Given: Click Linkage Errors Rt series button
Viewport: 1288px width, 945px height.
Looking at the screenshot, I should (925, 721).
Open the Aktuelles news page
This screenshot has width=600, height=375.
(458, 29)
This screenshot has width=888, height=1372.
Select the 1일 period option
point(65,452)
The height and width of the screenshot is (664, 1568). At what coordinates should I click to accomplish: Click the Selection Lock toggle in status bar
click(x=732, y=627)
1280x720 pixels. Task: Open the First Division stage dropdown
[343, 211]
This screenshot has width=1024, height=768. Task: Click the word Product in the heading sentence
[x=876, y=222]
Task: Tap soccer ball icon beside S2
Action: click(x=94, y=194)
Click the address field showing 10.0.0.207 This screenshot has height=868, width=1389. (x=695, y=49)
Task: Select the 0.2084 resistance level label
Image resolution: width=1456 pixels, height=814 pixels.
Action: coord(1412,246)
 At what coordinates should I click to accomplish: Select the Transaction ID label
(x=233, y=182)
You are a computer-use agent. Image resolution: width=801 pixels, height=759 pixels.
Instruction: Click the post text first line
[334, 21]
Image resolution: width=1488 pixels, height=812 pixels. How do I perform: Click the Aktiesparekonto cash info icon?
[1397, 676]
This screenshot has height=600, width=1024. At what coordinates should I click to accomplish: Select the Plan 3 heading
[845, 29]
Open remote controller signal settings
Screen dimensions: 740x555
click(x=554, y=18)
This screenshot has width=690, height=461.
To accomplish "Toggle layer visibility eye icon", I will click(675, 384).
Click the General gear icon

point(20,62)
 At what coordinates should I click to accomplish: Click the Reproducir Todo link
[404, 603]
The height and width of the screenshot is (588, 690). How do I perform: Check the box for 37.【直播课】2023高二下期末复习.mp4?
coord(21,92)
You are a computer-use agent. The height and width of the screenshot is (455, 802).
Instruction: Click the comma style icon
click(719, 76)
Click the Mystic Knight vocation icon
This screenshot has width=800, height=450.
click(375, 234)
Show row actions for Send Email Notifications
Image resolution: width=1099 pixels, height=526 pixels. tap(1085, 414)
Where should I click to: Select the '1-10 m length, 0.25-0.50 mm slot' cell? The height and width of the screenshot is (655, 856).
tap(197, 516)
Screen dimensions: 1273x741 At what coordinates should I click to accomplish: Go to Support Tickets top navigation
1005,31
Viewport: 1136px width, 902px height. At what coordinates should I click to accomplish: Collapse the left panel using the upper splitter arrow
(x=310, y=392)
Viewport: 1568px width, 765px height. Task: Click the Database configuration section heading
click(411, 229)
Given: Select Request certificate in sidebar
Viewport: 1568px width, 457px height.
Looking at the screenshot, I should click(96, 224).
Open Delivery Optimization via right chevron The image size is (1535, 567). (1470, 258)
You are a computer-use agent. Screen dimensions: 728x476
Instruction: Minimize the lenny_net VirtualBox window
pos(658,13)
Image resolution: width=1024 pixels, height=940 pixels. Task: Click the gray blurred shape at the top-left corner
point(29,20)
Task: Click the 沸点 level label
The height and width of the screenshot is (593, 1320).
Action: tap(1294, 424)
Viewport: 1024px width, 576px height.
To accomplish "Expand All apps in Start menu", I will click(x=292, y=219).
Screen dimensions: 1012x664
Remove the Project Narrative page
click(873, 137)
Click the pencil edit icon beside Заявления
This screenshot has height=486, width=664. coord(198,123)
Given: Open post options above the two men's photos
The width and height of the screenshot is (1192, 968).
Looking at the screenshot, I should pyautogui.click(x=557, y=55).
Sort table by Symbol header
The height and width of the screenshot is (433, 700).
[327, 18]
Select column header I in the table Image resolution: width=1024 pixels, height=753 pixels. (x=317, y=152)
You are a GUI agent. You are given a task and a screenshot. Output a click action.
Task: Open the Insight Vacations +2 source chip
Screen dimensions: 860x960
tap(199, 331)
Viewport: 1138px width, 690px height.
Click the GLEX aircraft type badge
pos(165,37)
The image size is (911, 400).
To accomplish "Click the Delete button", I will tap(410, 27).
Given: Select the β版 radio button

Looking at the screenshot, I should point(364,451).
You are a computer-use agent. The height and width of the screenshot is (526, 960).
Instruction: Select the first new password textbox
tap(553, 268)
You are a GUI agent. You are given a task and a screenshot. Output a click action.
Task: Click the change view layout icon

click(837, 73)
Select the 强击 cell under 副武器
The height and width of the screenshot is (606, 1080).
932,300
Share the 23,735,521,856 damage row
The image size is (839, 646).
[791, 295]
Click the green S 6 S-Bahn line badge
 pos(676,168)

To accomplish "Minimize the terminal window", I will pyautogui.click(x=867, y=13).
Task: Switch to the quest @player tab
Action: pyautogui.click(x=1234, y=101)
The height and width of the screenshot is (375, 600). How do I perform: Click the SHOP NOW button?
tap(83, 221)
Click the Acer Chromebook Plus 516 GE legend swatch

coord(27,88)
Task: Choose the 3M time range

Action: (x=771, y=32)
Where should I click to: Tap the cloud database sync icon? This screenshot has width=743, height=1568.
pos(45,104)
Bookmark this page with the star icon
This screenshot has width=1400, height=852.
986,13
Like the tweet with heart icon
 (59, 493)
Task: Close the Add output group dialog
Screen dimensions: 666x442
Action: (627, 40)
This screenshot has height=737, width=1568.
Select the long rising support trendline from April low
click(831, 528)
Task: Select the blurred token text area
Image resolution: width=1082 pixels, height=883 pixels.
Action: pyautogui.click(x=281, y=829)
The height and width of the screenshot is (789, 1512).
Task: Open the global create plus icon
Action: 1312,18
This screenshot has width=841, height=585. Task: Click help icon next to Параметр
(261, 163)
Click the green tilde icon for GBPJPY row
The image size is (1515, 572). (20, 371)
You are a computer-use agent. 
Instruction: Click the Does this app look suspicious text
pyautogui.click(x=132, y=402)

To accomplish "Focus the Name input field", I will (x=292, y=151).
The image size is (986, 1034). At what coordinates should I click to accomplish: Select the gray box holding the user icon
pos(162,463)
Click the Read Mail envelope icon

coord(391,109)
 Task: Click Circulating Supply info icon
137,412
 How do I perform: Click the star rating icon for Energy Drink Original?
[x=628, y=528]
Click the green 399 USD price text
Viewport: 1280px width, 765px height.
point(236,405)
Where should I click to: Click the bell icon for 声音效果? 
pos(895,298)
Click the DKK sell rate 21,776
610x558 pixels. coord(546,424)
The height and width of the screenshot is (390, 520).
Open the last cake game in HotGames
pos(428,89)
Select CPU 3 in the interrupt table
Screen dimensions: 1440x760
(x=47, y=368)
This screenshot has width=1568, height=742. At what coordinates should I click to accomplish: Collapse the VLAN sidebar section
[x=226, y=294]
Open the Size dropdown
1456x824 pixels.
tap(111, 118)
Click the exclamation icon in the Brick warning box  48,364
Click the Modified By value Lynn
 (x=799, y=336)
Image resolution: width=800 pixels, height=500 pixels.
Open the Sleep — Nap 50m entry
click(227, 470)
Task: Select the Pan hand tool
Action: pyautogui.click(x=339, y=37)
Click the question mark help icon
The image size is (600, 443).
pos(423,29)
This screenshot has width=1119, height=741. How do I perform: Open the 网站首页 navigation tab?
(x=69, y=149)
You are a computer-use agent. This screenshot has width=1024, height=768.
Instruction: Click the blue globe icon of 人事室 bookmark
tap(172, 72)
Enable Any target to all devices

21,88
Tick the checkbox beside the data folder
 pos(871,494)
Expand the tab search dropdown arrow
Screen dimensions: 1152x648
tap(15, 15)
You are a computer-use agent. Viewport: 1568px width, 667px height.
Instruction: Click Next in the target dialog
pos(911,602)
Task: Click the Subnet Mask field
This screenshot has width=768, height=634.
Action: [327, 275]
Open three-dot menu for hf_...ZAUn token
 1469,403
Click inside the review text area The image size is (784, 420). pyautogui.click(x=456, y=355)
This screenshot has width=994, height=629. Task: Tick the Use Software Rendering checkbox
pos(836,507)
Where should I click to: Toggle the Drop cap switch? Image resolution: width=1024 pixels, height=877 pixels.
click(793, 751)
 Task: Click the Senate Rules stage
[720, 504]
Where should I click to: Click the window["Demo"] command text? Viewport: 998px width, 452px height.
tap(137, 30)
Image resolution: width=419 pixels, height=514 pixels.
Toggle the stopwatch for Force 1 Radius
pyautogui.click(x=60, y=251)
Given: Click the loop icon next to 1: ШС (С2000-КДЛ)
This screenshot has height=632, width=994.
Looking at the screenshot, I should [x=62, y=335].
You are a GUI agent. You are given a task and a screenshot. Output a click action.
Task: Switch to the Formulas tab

-=-=-

# What you should do
Your answer should be one number: the count of lines in the data above that include the word "header".

# Task output
2